Only one catch: Delete the subsurf modifier before running, create a new one after adding the keys.


#To Add the currently deformed mesh as new Shape key.
#Delete subsurf modifier before running this script.
import Blender

ob = Blender.Object.GetSelected()[0]
mesh = ob.getData()
defmesh = Blender.NMesh.GetRawFromObject(ob.name)

if not mesh.key:
    mesh.insertKey()
    mesh.update()
    
for i in range(len(defmesh.verts)):
    mesh.verts[i].co.x = defmesh.verts[i].co.x
    mesh.verts[i].co.y = defmesh.verts[i].co.y
    mesh.verts[i].co.z = defmesh.verts[i].co.z

mesh.update()
mesh.insertKey()
mesh.update()

In my opinion adding bones to move vertices in a face is just too complicated.

Thanks toloban!

No problem, just a quick script.

I forgot to mention it is so simplified it assumes the selected object is centered and has size and rotation applied. Better do a ctrl+A before adding keys.

In your script is there any way that the shape key Name should also be given using Python?

You could give every new key a default name

mesh.key.blocks[-1].name = "(whatever)"
mesh.update()

But that would always be the same name and that doesn’t really make sense, so rename them from the panel or the action editor.

Thanks
Thanks

Man, tolobán - I go away for a few days, figure out the most efficient way to apply the deformation, involving a number of steps, make a video tutorial of it (cause it seems like this is something that people would want to do), come back and revisit this thread to see a simple python script that works beautifully - doing the same thing in a fraction of the time. This is why I must learn python. How cool!

Thanks so much.

–Colin

Hello Guys
I’m trying to replicate the osipa rig in Blender. My main problem now (efter building all the shapes) is that I have NO CLUE on how to create expressions (IPO drivers) as I can do it in Maya.

ex. (in maya).

open_jaw shape has this expression

faceshapes.open_jaw = clamp(-0.3, 1, Ctrl_Sync.TranslateY)

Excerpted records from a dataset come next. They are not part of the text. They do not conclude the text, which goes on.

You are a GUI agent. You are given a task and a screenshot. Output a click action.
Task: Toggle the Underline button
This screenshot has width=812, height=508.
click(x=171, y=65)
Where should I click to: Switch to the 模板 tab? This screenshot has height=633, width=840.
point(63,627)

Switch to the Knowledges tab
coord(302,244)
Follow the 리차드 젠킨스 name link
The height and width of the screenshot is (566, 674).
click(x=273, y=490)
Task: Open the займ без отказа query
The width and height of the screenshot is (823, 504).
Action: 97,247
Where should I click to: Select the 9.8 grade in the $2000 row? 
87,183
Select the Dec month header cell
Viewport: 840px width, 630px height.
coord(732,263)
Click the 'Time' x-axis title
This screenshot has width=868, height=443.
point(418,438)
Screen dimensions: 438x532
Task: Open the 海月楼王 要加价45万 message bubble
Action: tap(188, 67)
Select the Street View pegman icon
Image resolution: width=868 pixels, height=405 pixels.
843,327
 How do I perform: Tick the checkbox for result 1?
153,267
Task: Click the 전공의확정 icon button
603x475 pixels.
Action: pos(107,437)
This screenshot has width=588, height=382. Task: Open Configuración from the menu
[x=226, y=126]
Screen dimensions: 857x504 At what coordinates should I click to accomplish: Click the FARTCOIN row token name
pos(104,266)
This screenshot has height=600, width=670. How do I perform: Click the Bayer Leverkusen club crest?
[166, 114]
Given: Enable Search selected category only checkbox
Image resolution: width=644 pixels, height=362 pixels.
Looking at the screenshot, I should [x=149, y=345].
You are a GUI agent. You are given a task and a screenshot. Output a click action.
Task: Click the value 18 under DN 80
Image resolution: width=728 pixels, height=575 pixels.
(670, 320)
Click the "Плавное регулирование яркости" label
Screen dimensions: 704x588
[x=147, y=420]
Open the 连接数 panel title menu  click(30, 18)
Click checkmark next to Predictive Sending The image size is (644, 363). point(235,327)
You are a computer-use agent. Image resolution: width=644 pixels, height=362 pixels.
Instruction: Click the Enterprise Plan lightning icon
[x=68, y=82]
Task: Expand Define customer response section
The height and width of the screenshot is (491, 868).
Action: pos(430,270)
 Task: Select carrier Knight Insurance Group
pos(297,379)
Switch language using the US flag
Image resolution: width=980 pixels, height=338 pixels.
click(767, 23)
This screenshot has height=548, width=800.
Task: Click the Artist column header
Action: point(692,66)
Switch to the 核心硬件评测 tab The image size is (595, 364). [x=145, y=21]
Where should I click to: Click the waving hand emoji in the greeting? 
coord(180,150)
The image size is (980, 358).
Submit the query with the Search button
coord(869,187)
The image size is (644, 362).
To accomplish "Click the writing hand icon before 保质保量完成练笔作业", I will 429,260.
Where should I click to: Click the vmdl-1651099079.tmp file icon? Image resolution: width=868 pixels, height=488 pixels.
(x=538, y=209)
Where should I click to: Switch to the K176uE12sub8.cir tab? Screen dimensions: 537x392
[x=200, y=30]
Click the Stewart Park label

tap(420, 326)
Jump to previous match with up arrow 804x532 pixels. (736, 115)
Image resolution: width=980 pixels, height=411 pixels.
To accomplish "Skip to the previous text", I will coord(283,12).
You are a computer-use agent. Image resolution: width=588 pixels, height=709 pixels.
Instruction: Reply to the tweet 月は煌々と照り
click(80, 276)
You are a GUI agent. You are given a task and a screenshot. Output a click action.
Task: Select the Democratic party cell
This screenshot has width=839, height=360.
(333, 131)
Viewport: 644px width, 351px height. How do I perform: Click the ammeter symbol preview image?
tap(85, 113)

So this would force my openJaw shape to go between -0.3 and 1 when I move the Sync up and down (and clamp the numbers to that).
Any tutorials or wiki pages that you guys can refeer to so that I can learn it?

best regards
stefan andersson

Such slightly off topic questions have great chances to get burried forever in this vast forum if you don’t ask them as a new thread. This after you checked if nobody has ever asked it before (as it actually is the case with yours) via the search menu.